For all of that, Raynor wanted golfers to have fun. And he had fun with golfers.
Fox Chapel will play to a par of 70 and its length, only some 6,700 yards, will not test these guys.
“I’ve lost some swing speed,” said John Huston, “but with today’s technology, I can still get it out there 295 yards. Putting is my biggest difficulty now.”
Putting is like poison ivy. It’s always a problem.
The pros will be playing pretty much the same course the Fox Chapel members play.
“The fairways are wide and should be no great problem,” said Fox Chapel pro Alexander Childs. “So the tournament might well be decided on the greens, especially the par-threes. As good as these guys are, they have a great advantage when they can put the ball on a tee. So I wouldn’t expect any of the hole locations to be in the center of the green on the par-threes. And the greens are tricky, and they can be made pretty fast.”

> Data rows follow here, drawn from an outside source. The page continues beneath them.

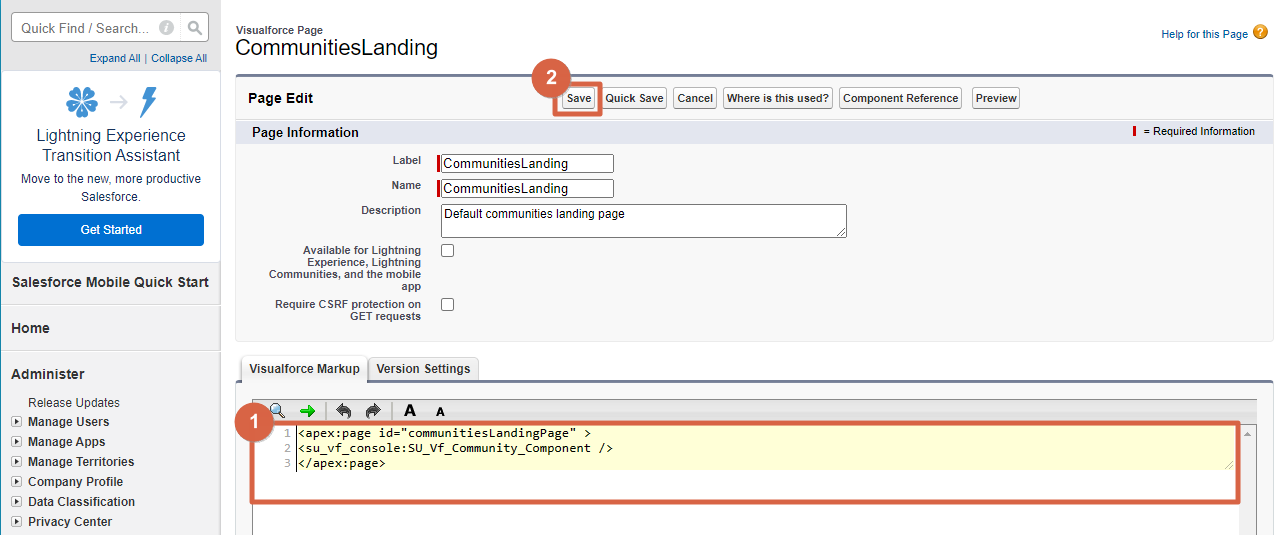Open the Component Reference

900,98
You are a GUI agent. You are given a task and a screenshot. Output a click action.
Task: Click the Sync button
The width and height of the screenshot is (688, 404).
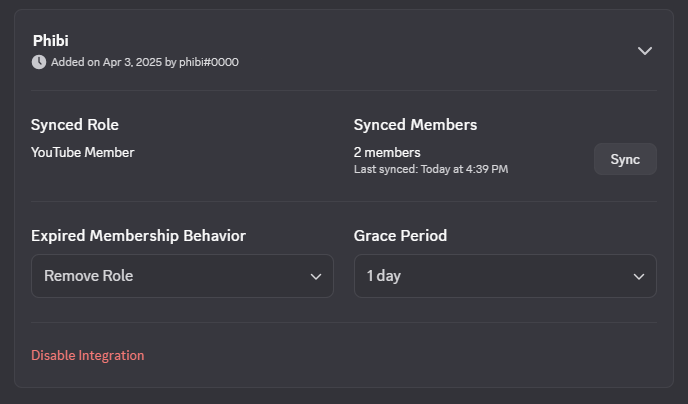625,159
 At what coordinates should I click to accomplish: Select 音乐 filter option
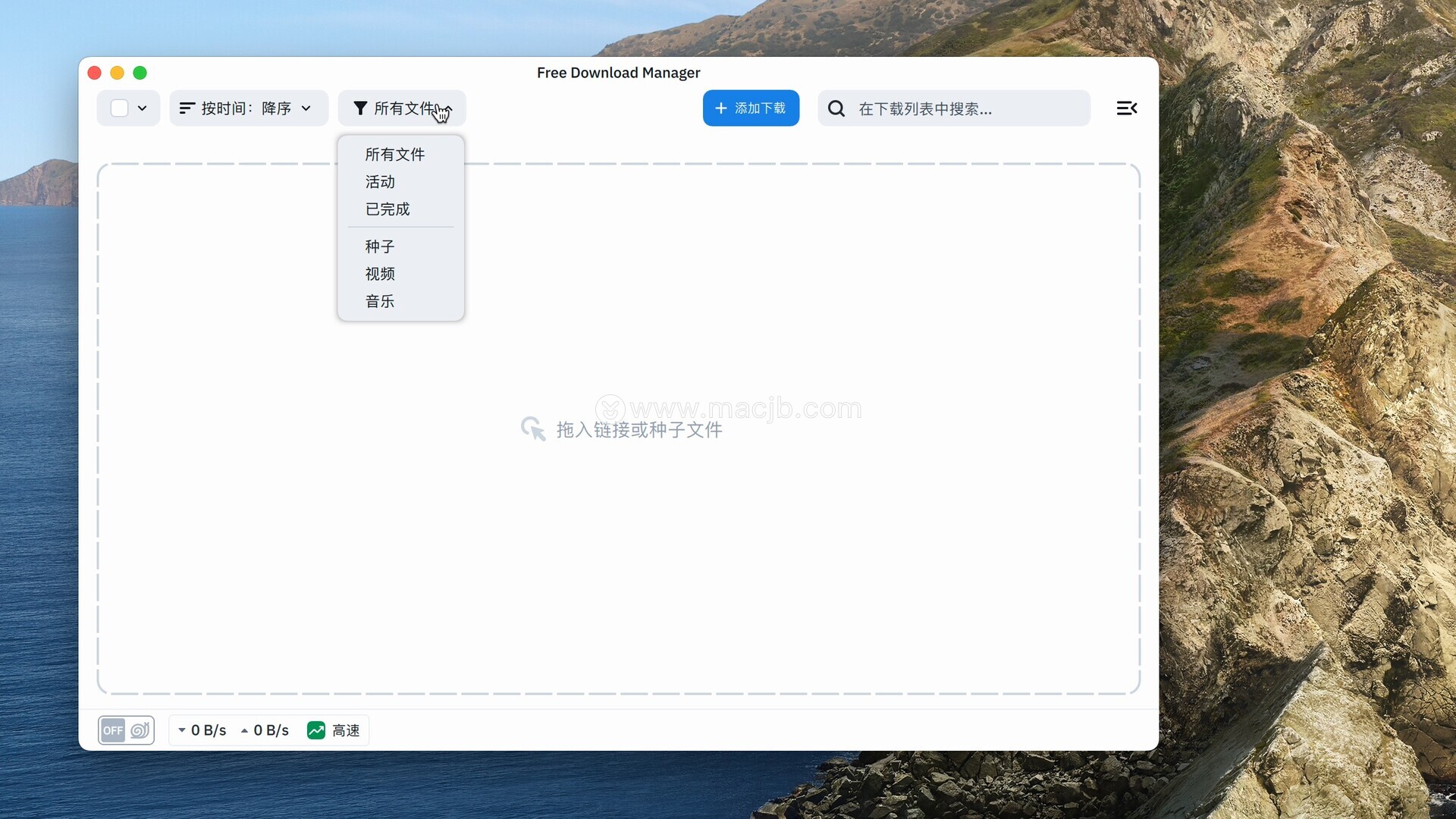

Architecturally, as Childs sees it, Raynor built an intriguing harmony into the course. For example, No. 1 is a healthy but not intimidating par-4 of 418 yards. It’s a possible birdie, almost a certain par. Then No. 2, named The Punchbowl for its recessed green, is an enticing par-5 of only 483 yards—an eagle waiting to happen, a near certain birdie, but a par is an underachievement. So Fox Chapel doesn’t call for pedal-to-the-metal all the way. It takes some romancing.
No. 3 in the Raynor arsenal is Eden, a repeat of the original Eden, No. 11 at the Old Course at St. Andrews.
No. 6 is the Redan, a French word for a kind of fortification. It comes from North Berwick, in Scotland. It’s a par-3 of 205 yards, with the green sloping left-to-right, with deep, steep-sided bunkers front right and back left. The 11th hole, Short, is a 156-yard par-3, almost an island green, nearly surrounded by sand.
And then the Raynor-Macdonald piece de resistance is the strange-looking Biarritz, the par-3 17th, at 231 yards. Macdonald saw it as the “Chasm” hole that Scotland’s Willie Dunn created at the French resort of Biarritz. The green, facing the golfer, is rectangular, about 32 yards wide and 72 yards deep. About a third of the way in from the front, running across the green, is what looks like a drainage ditch. It’s a swale, four feet deep and part of the green.
Interestingly, the rectangle with the swale recreates one of the great mysteries of mathematics, the Golden Ratio. Perhaps Raynor, an engineer, was thinking of that. That canyon also creates one of golf’s mysteries—how to putt if you’re on one section of the green and the pin is on the other.
Truth be told, golfers would play in an alley if the money were right. So the question of admiring Fox Chapel’s architecture and harmony would be clinical. As a playing ground, it’s not like that widow-maker across the Allegheny, Oakmont. Fox Chapel is guile to be exposed, a puzzle to be solved. It shouldn’t surprise anyone that the winning score could be, say, a plump 18 under par. Of course, members of any club find such a statement a blot on the escutcheon and an affront to family honor.
But as Scully, Fox Chapel’s president said, “I don’t care what they shoot, as long as they enjoy the course.”